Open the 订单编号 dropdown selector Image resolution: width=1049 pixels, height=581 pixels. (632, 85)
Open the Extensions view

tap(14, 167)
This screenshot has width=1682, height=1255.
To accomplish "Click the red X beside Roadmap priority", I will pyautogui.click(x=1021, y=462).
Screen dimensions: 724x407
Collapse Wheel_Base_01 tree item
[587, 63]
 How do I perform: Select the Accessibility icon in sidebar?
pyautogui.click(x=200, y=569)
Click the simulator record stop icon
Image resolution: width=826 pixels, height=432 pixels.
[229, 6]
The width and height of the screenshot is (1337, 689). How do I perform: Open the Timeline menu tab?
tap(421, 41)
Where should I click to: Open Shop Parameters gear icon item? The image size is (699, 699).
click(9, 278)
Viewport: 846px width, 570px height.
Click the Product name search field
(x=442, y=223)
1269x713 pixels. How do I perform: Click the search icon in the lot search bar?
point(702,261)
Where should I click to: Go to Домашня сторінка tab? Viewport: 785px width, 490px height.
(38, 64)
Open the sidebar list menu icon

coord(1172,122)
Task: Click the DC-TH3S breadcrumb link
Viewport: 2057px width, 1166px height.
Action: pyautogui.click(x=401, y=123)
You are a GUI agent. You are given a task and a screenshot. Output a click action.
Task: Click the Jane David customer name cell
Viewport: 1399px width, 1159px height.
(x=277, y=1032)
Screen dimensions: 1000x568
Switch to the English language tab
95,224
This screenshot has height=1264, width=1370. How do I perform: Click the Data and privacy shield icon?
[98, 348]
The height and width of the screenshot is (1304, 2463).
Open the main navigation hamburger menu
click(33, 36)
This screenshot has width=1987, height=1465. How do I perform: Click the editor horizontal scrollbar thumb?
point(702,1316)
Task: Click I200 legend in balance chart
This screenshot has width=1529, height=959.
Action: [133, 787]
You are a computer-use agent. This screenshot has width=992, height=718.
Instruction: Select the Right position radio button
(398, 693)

——————————

◆ Your instructions ◆
Each line of the data is to be retyped exactly.

◆ Task response ◆
Open the 订单编号 dropdown selector Image resolution: width=1049 pixels, height=581 pixels. (632, 85)
Open the Extensions view

tap(14, 167)
This screenshot has width=1682, height=1255.
To accomplish "Click the red X beside Roadmap priority", I will pyautogui.click(x=1021, y=462).
Screen dimensions: 724x407
Collapse Wheel_Base_01 tree item
[587, 63]
 How do I perform: Select the Accessibility icon in sidebar?
pyautogui.click(x=200, y=569)
Click the simulator record stop icon
Image resolution: width=826 pixels, height=432 pixels.
[229, 6]
The width and height of the screenshot is (1337, 689). How do I perform: Open the Timeline menu tab?
tap(421, 41)
Where should I click to: Open Shop Parameters gear icon item? The image size is (699, 699).
click(9, 278)
Viewport: 846px width, 570px height.
Click the Product name search field
(x=442, y=223)
1269x713 pixels. How do I perform: Click the search icon in the lot search bar?
point(702,261)
Where should I click to: Go to Домашня сторінка tab? Viewport: 785px width, 490px height.
(38, 64)
Open the sidebar list menu icon

coord(1172,122)
Task: Click the DC-TH3S breadcrumb link
Viewport: 2057px width, 1166px height.
Action: pyautogui.click(x=401, y=123)
You are a GUI agent. You are given a task and a screenshot. Output a click action.
Task: Click the Jane David customer name cell
Viewport: 1399px width, 1159px height.
(x=277, y=1032)
Screen dimensions: 1000x568
Switch to the English language tab
95,224
This screenshot has height=1264, width=1370. How do I perform: Click the Data and privacy shield icon?
[98, 348]
The height and width of the screenshot is (1304, 2463).
Open the main navigation hamburger menu
click(33, 36)
This screenshot has width=1987, height=1465. How do I perform: Click the editor horizontal scrollbar thumb?
point(702,1316)
Task: Click I200 legend in balance chart
This screenshot has width=1529, height=959.
Action: [133, 787]
You are a computer-use agent. This screenshot has width=992, height=718.
Instruction: Select the Right position radio button
(398, 693)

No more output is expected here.